- Opening Delimiter -

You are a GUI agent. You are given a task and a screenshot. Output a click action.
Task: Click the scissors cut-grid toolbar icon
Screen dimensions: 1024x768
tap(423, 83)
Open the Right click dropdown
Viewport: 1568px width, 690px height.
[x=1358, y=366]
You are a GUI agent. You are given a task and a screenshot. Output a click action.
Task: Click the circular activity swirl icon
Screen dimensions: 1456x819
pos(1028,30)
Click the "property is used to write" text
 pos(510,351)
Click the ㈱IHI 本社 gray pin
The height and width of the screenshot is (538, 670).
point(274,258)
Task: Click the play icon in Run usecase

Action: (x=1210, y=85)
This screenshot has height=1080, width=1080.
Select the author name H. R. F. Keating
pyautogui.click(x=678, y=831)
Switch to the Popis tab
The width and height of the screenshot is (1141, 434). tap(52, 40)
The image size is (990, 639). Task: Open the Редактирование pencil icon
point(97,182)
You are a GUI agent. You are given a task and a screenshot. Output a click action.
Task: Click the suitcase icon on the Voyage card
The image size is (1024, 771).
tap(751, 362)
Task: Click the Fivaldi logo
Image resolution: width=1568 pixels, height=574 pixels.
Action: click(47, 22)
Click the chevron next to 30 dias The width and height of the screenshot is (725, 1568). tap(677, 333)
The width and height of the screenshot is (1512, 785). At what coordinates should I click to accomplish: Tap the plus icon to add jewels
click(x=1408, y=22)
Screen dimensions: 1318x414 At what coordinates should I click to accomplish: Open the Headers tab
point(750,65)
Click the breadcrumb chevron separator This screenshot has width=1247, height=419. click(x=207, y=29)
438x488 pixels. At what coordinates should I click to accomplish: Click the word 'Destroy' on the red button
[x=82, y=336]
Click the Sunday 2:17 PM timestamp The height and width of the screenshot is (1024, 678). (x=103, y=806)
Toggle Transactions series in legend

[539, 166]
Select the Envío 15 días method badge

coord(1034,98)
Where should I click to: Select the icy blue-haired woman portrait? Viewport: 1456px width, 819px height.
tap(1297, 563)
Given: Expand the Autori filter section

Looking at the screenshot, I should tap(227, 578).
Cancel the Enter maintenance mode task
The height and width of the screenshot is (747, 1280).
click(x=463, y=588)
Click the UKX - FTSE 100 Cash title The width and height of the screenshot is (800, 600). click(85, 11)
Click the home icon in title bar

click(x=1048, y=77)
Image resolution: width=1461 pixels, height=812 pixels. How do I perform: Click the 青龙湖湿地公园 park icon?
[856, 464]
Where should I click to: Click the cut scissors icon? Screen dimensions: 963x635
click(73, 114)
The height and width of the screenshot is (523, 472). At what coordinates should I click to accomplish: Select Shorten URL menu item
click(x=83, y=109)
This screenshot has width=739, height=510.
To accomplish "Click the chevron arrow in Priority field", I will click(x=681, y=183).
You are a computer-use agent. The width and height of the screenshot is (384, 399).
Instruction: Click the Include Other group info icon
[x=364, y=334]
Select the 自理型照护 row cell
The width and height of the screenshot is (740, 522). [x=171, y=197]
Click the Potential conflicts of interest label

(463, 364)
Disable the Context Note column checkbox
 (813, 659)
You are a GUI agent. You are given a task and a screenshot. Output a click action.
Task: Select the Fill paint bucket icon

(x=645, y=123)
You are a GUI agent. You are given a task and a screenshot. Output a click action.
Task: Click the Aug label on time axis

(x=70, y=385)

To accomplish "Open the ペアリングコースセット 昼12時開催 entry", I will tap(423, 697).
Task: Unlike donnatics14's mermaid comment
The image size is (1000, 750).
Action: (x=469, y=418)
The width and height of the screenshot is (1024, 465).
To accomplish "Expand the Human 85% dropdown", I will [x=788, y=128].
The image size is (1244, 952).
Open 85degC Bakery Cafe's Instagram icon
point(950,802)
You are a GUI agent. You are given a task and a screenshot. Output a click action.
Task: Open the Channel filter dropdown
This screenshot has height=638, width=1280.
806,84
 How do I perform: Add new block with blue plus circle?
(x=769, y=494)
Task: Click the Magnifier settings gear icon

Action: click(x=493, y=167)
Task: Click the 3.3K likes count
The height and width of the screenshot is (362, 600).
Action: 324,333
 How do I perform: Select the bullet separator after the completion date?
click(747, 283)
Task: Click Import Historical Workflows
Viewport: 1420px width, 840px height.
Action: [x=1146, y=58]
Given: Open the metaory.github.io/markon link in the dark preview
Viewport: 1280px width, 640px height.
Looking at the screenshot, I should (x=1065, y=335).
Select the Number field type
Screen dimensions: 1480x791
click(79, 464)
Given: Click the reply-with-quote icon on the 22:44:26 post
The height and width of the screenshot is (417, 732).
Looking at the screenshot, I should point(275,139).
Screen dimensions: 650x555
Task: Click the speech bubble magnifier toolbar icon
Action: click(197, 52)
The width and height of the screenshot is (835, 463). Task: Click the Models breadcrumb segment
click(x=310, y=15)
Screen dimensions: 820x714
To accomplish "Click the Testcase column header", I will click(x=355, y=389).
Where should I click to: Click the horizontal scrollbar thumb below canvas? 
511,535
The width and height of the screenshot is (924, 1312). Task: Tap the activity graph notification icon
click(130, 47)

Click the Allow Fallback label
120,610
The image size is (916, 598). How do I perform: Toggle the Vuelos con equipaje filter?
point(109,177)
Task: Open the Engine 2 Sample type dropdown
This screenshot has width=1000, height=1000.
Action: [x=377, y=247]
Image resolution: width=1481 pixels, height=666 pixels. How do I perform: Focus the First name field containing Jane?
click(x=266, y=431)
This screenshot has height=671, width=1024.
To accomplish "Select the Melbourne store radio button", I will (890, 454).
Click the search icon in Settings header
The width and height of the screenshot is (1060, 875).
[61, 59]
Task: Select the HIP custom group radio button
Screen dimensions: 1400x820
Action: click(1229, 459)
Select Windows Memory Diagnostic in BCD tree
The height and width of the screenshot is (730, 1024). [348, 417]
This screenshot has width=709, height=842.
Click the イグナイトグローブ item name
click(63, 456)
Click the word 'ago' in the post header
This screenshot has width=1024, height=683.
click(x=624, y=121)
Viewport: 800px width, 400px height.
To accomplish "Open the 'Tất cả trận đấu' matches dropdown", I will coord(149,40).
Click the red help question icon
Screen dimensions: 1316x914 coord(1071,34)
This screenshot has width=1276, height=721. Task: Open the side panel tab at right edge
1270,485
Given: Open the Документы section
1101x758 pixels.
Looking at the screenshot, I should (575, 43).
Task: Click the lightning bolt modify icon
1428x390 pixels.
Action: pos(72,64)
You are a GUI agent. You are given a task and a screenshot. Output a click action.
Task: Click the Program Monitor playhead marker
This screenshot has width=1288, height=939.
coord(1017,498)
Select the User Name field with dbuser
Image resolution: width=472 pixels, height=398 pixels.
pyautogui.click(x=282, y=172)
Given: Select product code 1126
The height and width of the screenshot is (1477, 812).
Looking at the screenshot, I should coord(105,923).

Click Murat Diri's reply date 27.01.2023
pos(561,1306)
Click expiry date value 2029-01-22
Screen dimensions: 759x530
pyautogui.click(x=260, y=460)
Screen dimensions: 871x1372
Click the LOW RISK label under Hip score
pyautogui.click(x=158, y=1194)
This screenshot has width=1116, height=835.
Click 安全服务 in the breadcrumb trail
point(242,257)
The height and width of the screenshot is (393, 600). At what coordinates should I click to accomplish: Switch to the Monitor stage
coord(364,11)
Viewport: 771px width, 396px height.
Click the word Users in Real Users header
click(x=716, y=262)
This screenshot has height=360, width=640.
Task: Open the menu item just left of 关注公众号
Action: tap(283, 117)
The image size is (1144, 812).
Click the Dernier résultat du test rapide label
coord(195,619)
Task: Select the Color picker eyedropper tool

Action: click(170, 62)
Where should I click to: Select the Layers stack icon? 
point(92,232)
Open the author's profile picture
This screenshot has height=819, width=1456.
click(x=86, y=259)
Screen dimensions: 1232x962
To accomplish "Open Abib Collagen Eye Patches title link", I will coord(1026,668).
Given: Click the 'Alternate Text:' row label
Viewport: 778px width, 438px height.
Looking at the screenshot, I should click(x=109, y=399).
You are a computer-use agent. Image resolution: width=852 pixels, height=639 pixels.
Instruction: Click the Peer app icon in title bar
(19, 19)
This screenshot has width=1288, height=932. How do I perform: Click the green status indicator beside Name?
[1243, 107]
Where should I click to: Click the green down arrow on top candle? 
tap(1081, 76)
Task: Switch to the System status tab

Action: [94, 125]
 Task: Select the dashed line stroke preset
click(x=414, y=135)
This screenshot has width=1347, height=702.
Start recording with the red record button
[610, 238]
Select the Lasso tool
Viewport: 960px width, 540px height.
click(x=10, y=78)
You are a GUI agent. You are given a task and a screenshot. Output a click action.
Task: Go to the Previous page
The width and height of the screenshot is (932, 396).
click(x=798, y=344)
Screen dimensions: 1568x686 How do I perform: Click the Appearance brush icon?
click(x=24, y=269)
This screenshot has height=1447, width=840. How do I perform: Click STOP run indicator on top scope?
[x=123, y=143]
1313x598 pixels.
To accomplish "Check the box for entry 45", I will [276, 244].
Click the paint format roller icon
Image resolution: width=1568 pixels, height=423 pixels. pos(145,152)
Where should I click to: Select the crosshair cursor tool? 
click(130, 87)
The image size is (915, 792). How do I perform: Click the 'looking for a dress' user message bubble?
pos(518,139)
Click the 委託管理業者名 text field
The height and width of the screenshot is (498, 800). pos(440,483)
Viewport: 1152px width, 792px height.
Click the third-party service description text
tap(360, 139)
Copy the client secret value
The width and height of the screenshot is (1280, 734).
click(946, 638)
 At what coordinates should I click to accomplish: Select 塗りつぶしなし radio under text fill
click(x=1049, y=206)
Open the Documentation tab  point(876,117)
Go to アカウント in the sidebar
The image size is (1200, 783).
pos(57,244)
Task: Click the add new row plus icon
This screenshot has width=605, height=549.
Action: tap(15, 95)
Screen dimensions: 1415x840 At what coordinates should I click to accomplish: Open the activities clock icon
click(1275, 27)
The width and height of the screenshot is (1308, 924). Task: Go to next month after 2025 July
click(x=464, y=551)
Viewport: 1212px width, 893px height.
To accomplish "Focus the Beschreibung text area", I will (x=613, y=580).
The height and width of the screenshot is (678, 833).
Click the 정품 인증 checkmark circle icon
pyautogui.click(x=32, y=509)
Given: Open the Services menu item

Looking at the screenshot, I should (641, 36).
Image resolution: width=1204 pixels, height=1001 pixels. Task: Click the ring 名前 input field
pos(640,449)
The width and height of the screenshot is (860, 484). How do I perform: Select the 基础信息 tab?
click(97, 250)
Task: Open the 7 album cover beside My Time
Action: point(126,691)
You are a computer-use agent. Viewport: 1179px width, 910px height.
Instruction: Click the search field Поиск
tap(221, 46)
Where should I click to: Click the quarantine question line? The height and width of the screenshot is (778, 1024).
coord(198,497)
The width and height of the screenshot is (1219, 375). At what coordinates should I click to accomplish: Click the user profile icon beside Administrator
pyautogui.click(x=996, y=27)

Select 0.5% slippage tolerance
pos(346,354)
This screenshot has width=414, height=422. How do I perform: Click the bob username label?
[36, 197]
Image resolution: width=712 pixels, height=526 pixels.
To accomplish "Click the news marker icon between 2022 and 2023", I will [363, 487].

- Closing Delimiter -

*ASSIGNED TASK*
A verbatim transcription is needed of the lines above, starting at the line with "Viewport: 1568px width, 690px height." and ending at the line with "Click the Sunday", both included, and of nothing else.

*TASK SOLUTION*
Viewport: 1568px width, 690px height.
[x=1358, y=366]
You are a GUI agent. You are given a task and a screenshot. Output a click action.
Task: Click the circular activity swirl icon
Screen dimensions: 1456x819
pos(1028,30)
Click the "property is used to write" text
 pos(510,351)
Click the ㈱IHI 本社 gray pin
The height and width of the screenshot is (538, 670).
point(274,258)
Task: Click the play icon in Run usecase

Action: (x=1210, y=85)
This screenshot has height=1080, width=1080.
Select the author name H. R. F. Keating
pyautogui.click(x=678, y=831)
Switch to the Popis tab
The width and height of the screenshot is (1141, 434). tap(52, 40)
The image size is (990, 639). Task: Open the Редактирование pencil icon
point(97,182)
You are a GUI agent. You are given a task and a screenshot. Output a click action.
Task: Click the suitcase icon on the Voyage card
The image size is (1024, 771).
tap(751, 362)
Task: Click the Fivaldi logo
Image resolution: width=1568 pixels, height=574 pixels.
Action: click(47, 22)
Click the chevron next to 30 dias The width and height of the screenshot is (725, 1568). tap(677, 333)
The width and height of the screenshot is (1512, 785). At what coordinates should I click to accomplish: Tap the plus icon to add jewels
click(x=1408, y=22)
Screen dimensions: 1318x414 At what coordinates should I click to accomplish: Open the Headers tab
point(750,65)
Click the breadcrumb chevron separator This screenshot has width=1247, height=419. click(x=207, y=29)
438x488 pixels. At what coordinates should I click to accomplish: Click the word 'Destroy' on the red button
[x=82, y=336]
Click the Sunday 2:17 PM timestamp The height and width of the screenshot is (1024, 678). (x=103, y=806)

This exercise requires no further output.